* **Extracted material**
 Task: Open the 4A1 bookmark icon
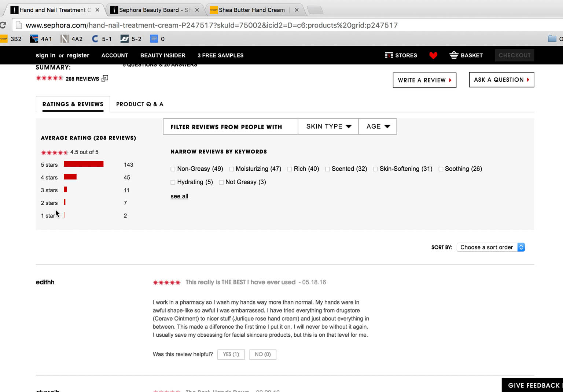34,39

* * *

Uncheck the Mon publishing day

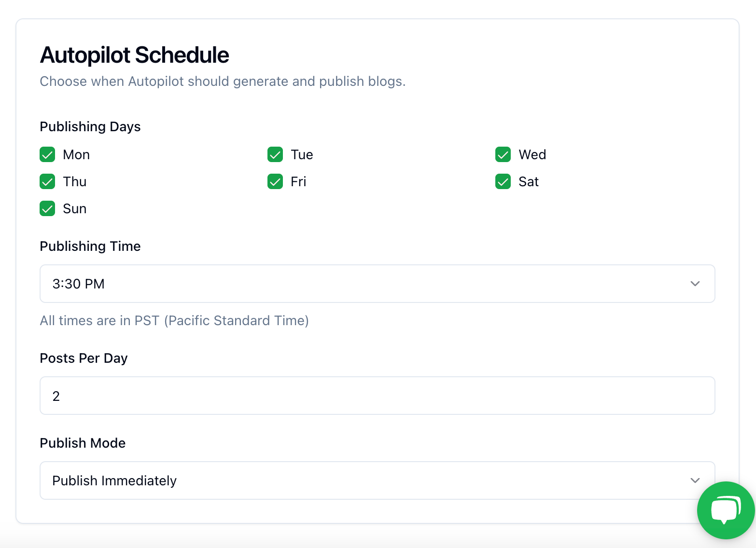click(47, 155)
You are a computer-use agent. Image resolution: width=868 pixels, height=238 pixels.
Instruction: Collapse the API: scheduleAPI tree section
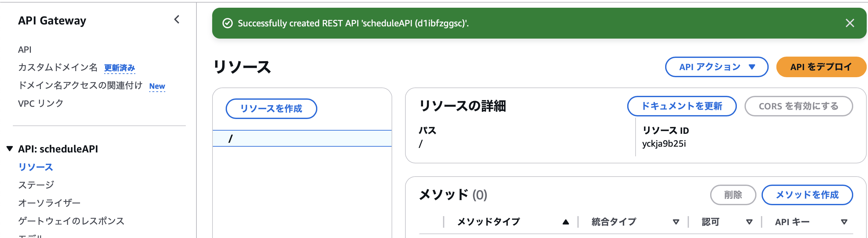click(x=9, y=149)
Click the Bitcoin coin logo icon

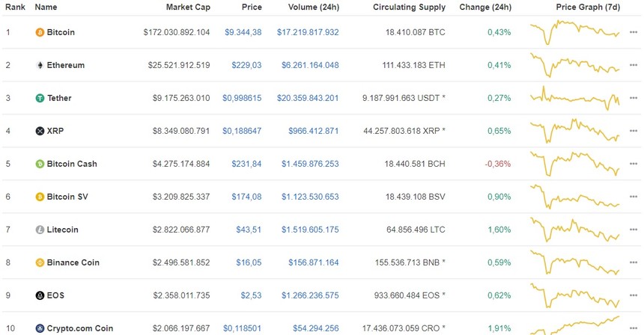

...

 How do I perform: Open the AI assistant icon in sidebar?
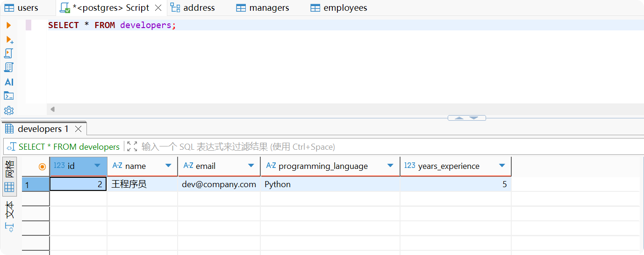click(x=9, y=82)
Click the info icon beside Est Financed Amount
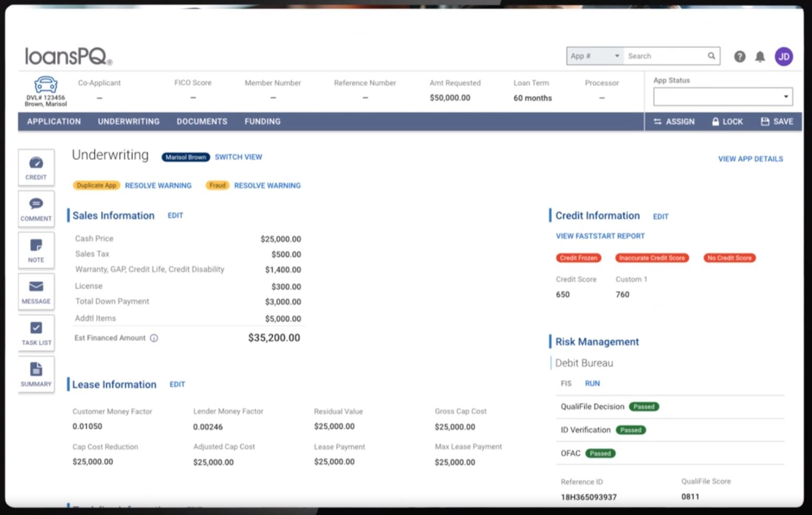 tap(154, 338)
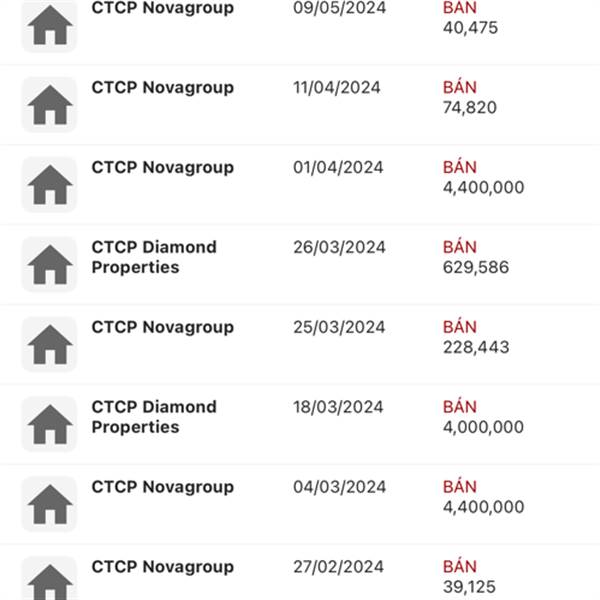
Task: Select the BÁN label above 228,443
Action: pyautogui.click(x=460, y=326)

* **What is needed**
Pictures are to be left out. Write out only the lines above starting at the one with "Instruction: Collapse the" and ending at the one with "Click the Bitcoin coin logo icon", both lines included, exactly.

* **Response**
Instruction: Collapse the API: scheduleAPI tree section
click(x=9, y=149)
Click the Bitcoin coin logo icon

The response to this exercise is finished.